Comment le regard porté sur la vie peut-il
permettre de passer du mal-être au bien-être profond, réel, joyeux ? Comment ce
regard dépend-il de la façon d’être avec celle(s) qui m’entoure(nt) ?
Elle arrive avec son petit bébé qui sourit et
gazouille. Les regards se tournent vers elle. Elle entend « Oh, qu’il est beau
! » puis des apartés « Évidemment, c’est un enfant facile ! », « Et dire
qu’elle l’éloigne de son père. »
Elle joue avec son fils qui découvre sur une
table des crayons de couleur : « C’est le bleu, et ça le jaune, et celui-là, il
est rouge. Bleu comme le ciel d’azur, jaune comme le citron, rouge comme les
fraises. Oh, tu as vu quand on fait des ondes avec son crayon, ça peut dessiner
une feuille d’arbre ! » L’hôtesse du lieu, soi-disant pour le bien-être
maman-enfant murmure à son sujet, « Tout le monde dit d’elle, qu’elle est à moitié
folle. »
Cette amie pleure, elle la prend dans les bras.

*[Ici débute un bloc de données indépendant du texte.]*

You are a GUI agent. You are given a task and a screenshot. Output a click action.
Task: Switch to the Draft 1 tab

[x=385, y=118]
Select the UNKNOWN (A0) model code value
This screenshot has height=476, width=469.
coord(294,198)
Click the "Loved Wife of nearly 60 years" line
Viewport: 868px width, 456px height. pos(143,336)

Au loin, d’autres femmes murmurent : « des gouines, des lesbiennes, je te dis.
»
Comment vivre avec ces commentaires mauvais, qui
collent à la peau ? Que faire de ces commérages, colportages, langues de
vipères, commentaires, critiques derrière le dos, calomnies, jalousies, envies
qui polluent chaque moment en société ? Leur faire face, leur dire la colère,
s’en laver, s’en frotter à la brosse rouge, quitte à se faire mal ?

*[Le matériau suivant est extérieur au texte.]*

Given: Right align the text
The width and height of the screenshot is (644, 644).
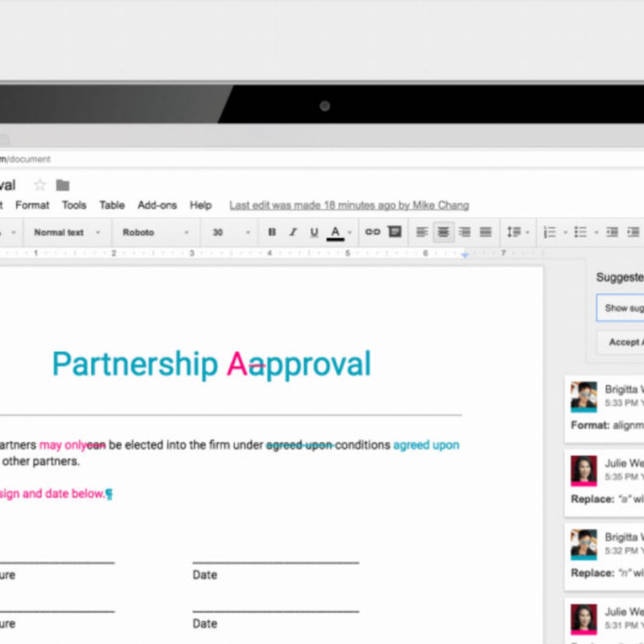Looking at the screenshot, I should coord(465,232).
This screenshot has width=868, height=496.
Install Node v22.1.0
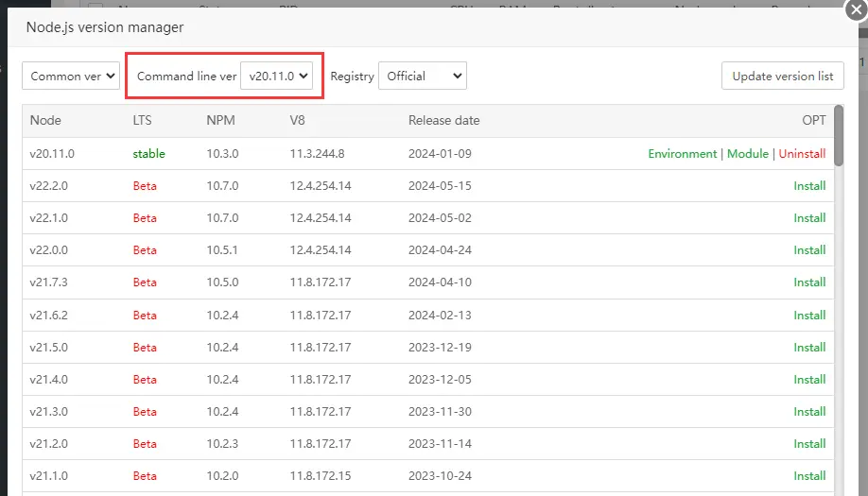[x=809, y=218]
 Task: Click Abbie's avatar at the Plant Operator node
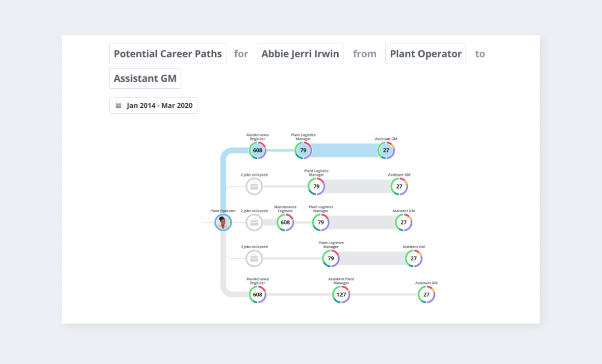click(223, 222)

« Vous êtes amour. Vous cherchez l’amour autour
de vous, chez une compagne, un compagnon, une maison, un chien, mais VOUS ÊTES
amour ». Entendre cela à la radio lui envoie une onde… de choc ! Et puis, elle
marche dans la rue et la lumière devient du miel, elle entre dans le tramway,
elle remarque les sourires, elle remercie, elle reçoit des gestes attentionnés.
Si jusque-là elle regardait essentiellement ce qui lui faisait du bien en
essayant de ne pas tenir compte de ce qui la blessait, elle se met soudain à
sentir qu’elle a en elle « l’amour ». Chacun vit avec ses souffrances, pourquoi
en vouloir pour cela ? Nier ces souffrances, cela protège, mais cela ne les
soigne pas. Soudain, elle ose plonger le regard dans celui des inconnues. Les
traîtresses d’hier peuvent-elles être des sœurs? Elle en fait le pari fou, et
alors ? En être taxée un peu plus ou un peu moins, qu’est-ce que cela lui fait
? Elle plonge son regard et elle comprend qu’elle peut avoir des amies, avec
leurs blessures, des amies. Y a-t-il besoin de chercher plus loin ?
Elle reçoit les gestes de grâce, de tendresse,
d’affection, les regards empathiques, les mots courtois, bons, justes. Elle
sent que ces femmes aussi sont amour.
Elle voit aussi que son cœur s’emplit quand elle
pense à cette amie, si discrète, qui l’aime telle qu’elle est, avec sa liberté,
sa spontanéité, ses maladresses, ses mauvaises idées et ses bonnes. Elle aime
également profondément cette amie malade, généreuse, sensible, naturelle. Et
celle-là, si spirituelle, charismatique, éclairée et si blessée aussi. En fait,
plus elle pense aux femmes qu’elle aime, plus elle en voit, comme si ce regard
lui faisait apparaître la beauté de celles qui l’entourent, mais aussi leurs
fêlures à aimer.
Dans le fond, les médisances, les violences
n’étaient-elles donc que des aveux de souffrance ?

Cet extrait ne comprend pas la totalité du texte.